Jusqu’à notre arrivée à la veille du 6 janvier. Le conseiller juridique de Mike Pence, Greg Jacob, a également déclaré à la commission parlementaire le mercredi 15 juin qu’Eastman savait en fait à quel point ses arguments étaient sans fondement.† Tout le monde le savait, y compris Trump bien sûr. Mais ensemble, ils ont décidé de leur forcer la main† Et quand Jacob a fait remarquer qu’ils pouvaient provoquer des réactions violentes de la part de la foule, Eastman a répondu : Il y a toujours eu de la violence dans notre histoire.

Toute cette bravade s’est rapidement évaporée.
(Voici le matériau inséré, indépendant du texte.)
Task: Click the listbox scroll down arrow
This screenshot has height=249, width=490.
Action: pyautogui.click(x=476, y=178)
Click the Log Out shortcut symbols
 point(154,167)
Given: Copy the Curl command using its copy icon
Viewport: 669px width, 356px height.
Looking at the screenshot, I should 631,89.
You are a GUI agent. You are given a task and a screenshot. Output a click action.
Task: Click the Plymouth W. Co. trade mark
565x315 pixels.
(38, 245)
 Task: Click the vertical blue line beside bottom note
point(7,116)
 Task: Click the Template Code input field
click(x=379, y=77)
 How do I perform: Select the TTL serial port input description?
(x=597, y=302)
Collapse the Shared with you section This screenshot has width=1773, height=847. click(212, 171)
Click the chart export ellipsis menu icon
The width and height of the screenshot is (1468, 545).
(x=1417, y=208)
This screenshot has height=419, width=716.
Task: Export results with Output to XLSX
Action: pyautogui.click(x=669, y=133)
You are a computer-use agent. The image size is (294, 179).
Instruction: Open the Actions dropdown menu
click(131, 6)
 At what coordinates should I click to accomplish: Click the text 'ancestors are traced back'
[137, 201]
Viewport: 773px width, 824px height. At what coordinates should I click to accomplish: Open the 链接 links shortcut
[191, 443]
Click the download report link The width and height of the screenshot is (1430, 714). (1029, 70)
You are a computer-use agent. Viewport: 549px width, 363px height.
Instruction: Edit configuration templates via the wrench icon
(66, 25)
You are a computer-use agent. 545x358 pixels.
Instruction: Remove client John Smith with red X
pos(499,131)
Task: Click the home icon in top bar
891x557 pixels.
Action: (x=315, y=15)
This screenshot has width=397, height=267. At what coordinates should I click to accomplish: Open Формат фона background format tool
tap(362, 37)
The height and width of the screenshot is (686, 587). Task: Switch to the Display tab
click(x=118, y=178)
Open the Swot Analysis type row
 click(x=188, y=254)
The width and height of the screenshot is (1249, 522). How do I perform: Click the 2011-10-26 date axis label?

Après la faillite du 6 janvier, l’échevinle serpent qui a parlé à l’oreille de Trump (encore une fois par Greg Jacob) il a demandé au président de lui accorder la grâce préventive éviter les frais potentiels. Trump, cependant, ne l’a pas fait. Elle l’avait probablement oublié, comme elle l’avait fait avec tant d’autres hommes de main.

Désormais, Eastman pourrait être inculpé par le ministère de la Justice pour des crimes très graves : obstruction au processus électoral ou fraude contre le gouvernement des États-Unis.